The two men had left a casino just after midnight on March 28, according to security camera footage and drove away in the same car, owned by Apostolides. Senturk, a 22-year-old Turkish national, said they were going to borrow money from a friend of the victim in the north.
Senturk said the 65-year-old man drove him in a secluded area under false pretenses and made unwanted sexual advances
According to Turkish press, Senturk said the 65-year-old man drove him in a secluded area under false pretenses and made unwanted sexual advances with the young man reacting by striking Apostolides in the head. He then fled to Turkey the following day but quickly surrendered to Turkish police when he learned he was a wanted man in Cyprus, saying he had killed the victim in self defence and had feelings of guilt.

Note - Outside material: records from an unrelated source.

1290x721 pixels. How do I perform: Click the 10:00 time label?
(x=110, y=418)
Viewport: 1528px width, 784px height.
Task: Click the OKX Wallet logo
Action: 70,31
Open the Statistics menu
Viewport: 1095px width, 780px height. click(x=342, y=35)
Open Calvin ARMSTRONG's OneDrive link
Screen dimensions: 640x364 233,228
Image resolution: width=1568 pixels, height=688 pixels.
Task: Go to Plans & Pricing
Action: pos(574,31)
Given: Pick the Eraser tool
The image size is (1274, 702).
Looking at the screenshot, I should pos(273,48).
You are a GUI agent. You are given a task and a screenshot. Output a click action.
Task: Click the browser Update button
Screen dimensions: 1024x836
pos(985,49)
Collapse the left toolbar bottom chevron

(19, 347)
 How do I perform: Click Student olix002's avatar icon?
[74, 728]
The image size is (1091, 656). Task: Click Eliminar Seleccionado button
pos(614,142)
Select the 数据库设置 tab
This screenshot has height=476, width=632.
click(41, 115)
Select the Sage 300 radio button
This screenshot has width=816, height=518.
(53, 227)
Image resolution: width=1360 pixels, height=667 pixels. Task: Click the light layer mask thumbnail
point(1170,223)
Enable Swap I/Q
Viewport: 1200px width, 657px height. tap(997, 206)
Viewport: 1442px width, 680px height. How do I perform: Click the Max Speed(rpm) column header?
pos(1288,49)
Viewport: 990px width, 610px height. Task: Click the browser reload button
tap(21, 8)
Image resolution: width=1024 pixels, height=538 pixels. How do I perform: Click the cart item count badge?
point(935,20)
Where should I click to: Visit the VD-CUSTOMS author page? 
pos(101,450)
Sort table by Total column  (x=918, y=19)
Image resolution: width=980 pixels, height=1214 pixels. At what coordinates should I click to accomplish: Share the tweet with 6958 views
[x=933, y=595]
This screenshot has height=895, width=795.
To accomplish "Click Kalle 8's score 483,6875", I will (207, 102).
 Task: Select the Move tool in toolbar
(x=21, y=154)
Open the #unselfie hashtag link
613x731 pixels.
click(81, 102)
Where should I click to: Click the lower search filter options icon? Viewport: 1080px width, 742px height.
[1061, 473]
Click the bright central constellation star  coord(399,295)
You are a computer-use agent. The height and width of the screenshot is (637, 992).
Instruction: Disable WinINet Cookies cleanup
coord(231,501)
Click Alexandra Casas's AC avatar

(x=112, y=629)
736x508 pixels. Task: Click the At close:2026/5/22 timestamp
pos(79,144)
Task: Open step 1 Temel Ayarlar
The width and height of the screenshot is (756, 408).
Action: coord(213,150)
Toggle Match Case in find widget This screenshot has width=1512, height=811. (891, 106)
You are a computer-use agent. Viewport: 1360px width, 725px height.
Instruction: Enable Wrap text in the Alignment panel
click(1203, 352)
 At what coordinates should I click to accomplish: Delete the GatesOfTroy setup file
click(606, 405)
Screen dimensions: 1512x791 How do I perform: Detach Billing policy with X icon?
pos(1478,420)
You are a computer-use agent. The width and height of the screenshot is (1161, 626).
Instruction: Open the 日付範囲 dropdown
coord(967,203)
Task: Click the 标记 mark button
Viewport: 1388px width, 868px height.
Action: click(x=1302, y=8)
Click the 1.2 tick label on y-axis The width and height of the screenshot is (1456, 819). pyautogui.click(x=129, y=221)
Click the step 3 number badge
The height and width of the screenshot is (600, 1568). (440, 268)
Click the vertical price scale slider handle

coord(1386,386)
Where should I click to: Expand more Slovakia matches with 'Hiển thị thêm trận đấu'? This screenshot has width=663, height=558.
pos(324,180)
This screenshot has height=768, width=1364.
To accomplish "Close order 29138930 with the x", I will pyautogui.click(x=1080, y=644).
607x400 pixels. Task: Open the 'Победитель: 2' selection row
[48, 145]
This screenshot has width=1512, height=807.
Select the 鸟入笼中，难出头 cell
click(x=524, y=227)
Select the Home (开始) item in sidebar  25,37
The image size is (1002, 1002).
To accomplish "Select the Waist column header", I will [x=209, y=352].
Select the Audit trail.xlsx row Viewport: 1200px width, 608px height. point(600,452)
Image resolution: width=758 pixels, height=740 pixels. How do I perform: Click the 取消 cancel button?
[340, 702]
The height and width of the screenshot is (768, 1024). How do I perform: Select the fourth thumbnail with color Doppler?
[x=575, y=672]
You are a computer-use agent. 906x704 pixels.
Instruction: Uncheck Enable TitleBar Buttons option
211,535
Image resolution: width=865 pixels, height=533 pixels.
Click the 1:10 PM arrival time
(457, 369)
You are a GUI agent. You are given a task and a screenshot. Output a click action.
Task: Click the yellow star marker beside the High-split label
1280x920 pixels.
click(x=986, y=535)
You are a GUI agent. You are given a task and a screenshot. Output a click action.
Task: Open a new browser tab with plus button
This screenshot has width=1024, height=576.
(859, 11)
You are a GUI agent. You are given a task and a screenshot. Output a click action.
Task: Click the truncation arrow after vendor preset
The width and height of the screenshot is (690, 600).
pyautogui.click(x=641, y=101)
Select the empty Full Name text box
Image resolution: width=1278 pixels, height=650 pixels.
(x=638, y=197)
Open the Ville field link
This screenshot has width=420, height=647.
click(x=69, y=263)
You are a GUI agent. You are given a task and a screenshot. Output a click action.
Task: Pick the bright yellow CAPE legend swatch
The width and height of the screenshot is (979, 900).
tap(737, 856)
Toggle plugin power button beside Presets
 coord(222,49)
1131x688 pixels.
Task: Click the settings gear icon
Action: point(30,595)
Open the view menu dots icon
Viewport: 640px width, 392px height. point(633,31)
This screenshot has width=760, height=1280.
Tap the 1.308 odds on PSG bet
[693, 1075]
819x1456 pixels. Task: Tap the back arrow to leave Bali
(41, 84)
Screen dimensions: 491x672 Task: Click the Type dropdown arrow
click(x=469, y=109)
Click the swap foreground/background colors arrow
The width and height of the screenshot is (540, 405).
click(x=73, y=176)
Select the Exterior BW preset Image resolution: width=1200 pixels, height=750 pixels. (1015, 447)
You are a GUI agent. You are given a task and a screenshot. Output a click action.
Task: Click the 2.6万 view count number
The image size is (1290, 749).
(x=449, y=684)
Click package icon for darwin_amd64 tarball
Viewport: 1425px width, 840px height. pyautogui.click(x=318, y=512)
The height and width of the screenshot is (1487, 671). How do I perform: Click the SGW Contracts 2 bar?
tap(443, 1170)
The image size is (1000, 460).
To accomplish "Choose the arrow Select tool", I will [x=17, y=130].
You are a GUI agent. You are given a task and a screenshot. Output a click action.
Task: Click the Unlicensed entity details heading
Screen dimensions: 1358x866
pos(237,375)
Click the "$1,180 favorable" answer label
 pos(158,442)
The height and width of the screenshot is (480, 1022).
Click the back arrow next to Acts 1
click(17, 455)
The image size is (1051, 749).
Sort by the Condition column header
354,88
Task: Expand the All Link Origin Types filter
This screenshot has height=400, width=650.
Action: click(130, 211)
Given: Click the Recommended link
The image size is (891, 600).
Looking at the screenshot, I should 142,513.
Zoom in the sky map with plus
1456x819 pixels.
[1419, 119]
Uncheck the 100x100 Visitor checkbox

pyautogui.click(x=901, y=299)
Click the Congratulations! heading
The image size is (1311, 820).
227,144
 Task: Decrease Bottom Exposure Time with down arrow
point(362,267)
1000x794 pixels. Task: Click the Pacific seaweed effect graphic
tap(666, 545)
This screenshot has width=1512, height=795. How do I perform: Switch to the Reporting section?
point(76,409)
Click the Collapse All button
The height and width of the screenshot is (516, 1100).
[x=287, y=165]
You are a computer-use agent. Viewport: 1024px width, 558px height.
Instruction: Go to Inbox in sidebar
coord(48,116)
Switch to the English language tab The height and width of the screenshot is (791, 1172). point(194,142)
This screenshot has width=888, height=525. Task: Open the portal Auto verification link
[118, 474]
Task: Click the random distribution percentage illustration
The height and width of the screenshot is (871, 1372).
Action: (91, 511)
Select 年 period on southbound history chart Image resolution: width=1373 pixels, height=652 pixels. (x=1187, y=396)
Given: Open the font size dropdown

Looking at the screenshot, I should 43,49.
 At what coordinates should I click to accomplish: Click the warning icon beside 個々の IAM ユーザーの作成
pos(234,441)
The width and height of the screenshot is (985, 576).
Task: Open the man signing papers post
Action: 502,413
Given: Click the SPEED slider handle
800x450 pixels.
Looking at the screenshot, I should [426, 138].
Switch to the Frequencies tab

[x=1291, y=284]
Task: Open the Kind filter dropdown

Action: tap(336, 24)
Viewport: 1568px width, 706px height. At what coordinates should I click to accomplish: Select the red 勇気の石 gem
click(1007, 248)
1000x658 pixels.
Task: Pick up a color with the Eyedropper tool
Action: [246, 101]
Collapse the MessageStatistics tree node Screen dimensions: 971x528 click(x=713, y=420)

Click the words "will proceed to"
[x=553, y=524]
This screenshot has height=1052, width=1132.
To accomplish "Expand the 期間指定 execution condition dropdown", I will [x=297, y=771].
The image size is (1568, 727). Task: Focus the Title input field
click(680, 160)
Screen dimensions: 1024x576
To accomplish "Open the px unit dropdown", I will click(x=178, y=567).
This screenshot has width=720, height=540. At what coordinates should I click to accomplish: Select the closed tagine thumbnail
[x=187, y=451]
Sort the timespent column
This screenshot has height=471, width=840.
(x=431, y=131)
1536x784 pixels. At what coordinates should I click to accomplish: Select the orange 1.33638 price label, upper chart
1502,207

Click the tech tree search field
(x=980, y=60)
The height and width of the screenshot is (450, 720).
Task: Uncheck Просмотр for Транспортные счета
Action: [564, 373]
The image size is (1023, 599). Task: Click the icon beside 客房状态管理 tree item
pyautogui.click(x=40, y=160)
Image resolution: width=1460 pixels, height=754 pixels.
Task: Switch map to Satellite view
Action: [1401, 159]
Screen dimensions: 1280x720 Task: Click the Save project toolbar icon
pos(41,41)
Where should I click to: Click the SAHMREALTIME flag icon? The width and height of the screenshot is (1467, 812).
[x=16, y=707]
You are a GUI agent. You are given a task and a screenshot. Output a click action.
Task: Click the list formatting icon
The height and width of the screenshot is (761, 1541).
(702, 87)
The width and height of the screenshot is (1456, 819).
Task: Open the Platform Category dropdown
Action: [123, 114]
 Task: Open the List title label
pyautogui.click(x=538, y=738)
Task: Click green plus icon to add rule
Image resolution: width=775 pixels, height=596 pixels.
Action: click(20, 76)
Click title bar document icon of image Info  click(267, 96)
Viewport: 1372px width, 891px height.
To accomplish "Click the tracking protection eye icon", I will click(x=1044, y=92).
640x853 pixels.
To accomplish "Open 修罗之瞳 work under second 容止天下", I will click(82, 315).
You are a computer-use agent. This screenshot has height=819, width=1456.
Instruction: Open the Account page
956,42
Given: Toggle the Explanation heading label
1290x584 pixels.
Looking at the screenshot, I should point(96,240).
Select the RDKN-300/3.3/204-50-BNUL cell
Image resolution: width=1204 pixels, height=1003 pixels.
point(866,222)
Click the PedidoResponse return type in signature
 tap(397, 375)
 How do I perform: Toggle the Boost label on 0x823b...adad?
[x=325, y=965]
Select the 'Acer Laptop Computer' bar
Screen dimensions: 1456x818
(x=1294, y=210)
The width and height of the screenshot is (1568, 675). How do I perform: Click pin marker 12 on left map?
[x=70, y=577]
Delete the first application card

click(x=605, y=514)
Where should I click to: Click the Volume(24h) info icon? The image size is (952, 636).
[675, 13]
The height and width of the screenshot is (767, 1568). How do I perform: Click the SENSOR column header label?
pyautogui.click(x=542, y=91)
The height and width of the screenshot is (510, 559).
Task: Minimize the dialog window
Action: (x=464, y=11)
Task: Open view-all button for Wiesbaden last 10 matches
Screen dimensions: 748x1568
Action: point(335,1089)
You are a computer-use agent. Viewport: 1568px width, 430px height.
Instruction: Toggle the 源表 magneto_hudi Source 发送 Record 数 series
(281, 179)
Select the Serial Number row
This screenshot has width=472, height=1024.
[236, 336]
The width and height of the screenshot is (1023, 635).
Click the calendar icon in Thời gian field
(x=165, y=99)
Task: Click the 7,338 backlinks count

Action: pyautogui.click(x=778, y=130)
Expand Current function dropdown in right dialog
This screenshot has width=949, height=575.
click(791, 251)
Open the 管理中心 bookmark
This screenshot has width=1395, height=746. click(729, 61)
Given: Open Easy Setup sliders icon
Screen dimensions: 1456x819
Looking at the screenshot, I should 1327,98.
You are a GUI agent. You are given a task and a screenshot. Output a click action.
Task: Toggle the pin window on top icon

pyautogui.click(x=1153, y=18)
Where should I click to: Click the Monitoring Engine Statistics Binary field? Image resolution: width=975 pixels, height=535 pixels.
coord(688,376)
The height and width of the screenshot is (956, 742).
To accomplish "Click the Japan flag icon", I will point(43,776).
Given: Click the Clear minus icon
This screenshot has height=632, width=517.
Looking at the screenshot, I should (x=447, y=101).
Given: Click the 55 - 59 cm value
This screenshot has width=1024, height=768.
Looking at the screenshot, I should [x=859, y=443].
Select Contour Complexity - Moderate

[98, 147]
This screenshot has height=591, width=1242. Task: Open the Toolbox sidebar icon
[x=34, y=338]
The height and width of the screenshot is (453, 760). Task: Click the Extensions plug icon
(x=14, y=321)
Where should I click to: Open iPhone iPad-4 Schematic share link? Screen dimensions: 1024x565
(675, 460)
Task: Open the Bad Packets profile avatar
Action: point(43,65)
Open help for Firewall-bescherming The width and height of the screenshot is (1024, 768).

Senturk also told authorities he didn’t realise he had killed Apostolides, with media reports saying he fled the scene in a panic. But questions were being raised in the media as to whether he knew he had killed the man, following reports that the head had been crushed severely. A third individual, a friend of Senturk where the young man went to get a change of clean clothes, was also named a person of interest in the case during the early stages of the investigation, but it is not clear if he had any role in the aftermath.
The body of Apostolides showed signs of knife wounds and blows to the head and some facial burns, while an autopsy by a Turkish Cypriot forensic examiner determined the cause of death was severe blows to the head. An autopsy in the Republic of Cyprus, prior to the funeral in the south, concurred with the finding that severe blows to the head had killed the man.
It was reported previously by some media outlets that Senturk was expected to be handed over to Turkish Cypriot authorities. But as extradition criteria are very hard to be met in Turkey, a transfer might not not take place.
Senturk could still face justice in Turkey unless he files a motion to be tried in a Turkish Cypriot court.